▶ YOUR TASK
State how many lines in the records below contain the string "magnifier", and give nothing besides that number.
[Opening INPUT MATERIAL section]
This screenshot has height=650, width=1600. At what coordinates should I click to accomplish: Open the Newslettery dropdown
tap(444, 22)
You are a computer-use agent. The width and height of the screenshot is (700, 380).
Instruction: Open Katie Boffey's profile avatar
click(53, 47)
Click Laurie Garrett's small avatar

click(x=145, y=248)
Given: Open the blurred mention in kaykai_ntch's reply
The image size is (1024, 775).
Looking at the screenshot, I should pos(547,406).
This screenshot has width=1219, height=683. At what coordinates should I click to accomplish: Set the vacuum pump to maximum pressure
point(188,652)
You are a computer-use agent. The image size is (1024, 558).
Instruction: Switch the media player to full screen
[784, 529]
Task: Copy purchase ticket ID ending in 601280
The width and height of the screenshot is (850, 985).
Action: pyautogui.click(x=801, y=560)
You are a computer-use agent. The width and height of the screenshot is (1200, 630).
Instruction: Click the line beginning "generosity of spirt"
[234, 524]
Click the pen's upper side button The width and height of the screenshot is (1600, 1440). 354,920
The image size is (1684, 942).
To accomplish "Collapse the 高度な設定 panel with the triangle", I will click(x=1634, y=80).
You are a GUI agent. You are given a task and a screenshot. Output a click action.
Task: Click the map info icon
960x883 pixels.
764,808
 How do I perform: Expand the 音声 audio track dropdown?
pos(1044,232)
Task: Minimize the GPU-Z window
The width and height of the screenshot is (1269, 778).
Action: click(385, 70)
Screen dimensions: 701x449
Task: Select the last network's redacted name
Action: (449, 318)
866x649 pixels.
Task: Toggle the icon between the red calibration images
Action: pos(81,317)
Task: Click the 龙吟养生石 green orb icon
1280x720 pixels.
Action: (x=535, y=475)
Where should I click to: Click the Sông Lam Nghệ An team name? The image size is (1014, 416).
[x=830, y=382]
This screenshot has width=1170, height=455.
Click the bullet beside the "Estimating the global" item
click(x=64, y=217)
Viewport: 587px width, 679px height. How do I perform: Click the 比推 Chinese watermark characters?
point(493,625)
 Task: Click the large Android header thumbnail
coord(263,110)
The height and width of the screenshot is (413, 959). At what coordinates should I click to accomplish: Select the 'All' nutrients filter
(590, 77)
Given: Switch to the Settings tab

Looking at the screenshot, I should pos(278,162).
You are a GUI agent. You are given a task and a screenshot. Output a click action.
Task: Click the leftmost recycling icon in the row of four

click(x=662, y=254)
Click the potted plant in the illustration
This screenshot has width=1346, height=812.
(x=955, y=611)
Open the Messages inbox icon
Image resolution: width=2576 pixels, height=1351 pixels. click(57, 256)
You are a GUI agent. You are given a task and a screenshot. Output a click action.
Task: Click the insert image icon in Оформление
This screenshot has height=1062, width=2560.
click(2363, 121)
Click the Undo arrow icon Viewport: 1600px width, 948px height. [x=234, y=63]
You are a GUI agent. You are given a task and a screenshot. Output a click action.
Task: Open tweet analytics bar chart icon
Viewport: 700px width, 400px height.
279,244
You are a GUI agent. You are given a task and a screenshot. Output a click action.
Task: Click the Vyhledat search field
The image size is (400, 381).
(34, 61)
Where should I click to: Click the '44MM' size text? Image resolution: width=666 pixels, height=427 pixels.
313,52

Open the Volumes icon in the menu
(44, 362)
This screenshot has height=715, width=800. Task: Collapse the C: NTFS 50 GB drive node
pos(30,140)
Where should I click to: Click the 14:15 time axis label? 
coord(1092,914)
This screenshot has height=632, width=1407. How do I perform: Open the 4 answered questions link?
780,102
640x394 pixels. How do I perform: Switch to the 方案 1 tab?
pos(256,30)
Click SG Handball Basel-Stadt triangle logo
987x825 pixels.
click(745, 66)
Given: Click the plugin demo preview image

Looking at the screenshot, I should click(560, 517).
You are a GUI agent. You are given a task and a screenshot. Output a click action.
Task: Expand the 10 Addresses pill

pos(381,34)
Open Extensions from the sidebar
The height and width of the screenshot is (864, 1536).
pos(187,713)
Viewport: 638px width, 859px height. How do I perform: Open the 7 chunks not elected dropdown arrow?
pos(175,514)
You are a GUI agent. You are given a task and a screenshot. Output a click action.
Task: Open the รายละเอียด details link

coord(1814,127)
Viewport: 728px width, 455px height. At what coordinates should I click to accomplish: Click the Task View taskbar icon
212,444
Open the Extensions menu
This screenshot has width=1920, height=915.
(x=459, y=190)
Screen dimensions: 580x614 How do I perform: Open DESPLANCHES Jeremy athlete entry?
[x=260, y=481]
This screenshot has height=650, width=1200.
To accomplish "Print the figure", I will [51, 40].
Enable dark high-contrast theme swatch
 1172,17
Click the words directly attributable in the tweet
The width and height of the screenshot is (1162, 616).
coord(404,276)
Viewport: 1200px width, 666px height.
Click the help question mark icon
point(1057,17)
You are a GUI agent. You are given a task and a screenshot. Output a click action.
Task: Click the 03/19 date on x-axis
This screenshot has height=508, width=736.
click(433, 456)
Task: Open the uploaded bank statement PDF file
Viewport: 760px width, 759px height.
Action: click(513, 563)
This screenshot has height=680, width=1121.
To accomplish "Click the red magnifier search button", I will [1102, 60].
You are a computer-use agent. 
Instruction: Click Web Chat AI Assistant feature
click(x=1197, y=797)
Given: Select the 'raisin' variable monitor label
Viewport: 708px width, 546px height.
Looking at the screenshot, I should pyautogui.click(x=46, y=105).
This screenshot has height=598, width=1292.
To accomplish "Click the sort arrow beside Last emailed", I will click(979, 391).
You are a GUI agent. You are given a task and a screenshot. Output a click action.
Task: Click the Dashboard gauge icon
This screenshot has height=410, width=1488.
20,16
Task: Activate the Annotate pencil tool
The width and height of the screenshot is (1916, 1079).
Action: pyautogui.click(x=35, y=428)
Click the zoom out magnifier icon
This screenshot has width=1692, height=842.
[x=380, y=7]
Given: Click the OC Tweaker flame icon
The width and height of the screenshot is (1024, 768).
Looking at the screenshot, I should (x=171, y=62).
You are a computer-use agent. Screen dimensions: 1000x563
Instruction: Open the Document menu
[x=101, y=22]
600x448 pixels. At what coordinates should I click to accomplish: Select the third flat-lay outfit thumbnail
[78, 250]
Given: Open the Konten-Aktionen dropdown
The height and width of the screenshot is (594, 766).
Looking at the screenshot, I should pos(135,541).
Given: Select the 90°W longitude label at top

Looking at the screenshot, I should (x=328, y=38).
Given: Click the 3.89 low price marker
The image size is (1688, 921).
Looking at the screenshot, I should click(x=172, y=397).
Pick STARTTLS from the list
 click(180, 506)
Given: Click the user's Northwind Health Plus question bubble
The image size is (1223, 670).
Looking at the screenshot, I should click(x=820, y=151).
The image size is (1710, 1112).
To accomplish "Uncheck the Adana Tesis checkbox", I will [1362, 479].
[Closing INPUT MATERIAL section]
▶ WORKED SOLUTION
2